Reactive oxygen species (ROS) mediates the mitochondrial-dependent apoptosis induced by transforming growth factor β in fetal hepatocytes

Treatment of fetal rat hepatocytes with transforming growth factor beta (TGF-beta) is followed by apoptotic cell death, Analysis of radical oxygen species (ROS) content and mitochondrial transmembrane potential (Delta Psi (m)), using specific fluorescent probes in FACScan and confocal microscopy, showed that TGF-beta mediates ROS production that precedes the loss of Delta Psi (m), the release of cytochrome c, and the activation of caspase 3. TGF-beta induces a decrease in the protein and mRNA levels of bcl-x(L), an antiapoptotic member of the Bcl-2 family.
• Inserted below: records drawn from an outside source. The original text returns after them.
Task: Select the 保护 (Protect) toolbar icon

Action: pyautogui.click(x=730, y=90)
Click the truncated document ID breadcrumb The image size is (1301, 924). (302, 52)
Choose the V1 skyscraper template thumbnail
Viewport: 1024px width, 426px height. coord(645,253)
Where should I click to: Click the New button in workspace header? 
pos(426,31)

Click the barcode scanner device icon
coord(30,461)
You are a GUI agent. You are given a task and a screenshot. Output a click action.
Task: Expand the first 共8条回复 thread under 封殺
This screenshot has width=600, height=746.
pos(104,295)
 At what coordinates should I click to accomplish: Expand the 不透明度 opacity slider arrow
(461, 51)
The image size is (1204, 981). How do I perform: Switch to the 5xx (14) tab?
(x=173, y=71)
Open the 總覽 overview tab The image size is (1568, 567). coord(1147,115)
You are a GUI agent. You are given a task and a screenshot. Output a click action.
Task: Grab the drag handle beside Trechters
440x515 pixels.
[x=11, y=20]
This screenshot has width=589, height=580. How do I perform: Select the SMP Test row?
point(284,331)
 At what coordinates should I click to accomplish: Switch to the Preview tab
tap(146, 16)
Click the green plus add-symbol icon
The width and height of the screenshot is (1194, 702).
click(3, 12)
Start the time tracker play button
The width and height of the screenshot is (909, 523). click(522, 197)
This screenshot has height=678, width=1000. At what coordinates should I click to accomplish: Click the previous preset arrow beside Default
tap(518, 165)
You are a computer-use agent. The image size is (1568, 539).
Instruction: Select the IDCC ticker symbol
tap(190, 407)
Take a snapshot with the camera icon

In contrast, there is no change in the expression and/or translocation of Bax, a proapoptotic member of the same family. EGF maintains Bcl-x(L), preventing Delta Psi (m) collapse and release of cytochrome c, The presence of radical scavengers blocks the decrease in bcl-x(L) levels, Delta Psi (m) collapse, cytochrome c release, and activation of caspase 3; in contrast, the presence of glutathione synthesis inhibitors such as BSO accentuated the effect. The incubation of fetal hepatocytes in the presence of ter-butyl-hydroperoxide alone produces a decrease in bcl-x(L). These results indicate that during the apoptosis mediated by TGF-beta in fetal hepatocytes, ROS may be responsible for the decrease in bcl-x(L) mRNA levels that precedes the loss of Delta Psi (m), the release of cytochrome c, and the activation of caspase 3, culminating in cell death.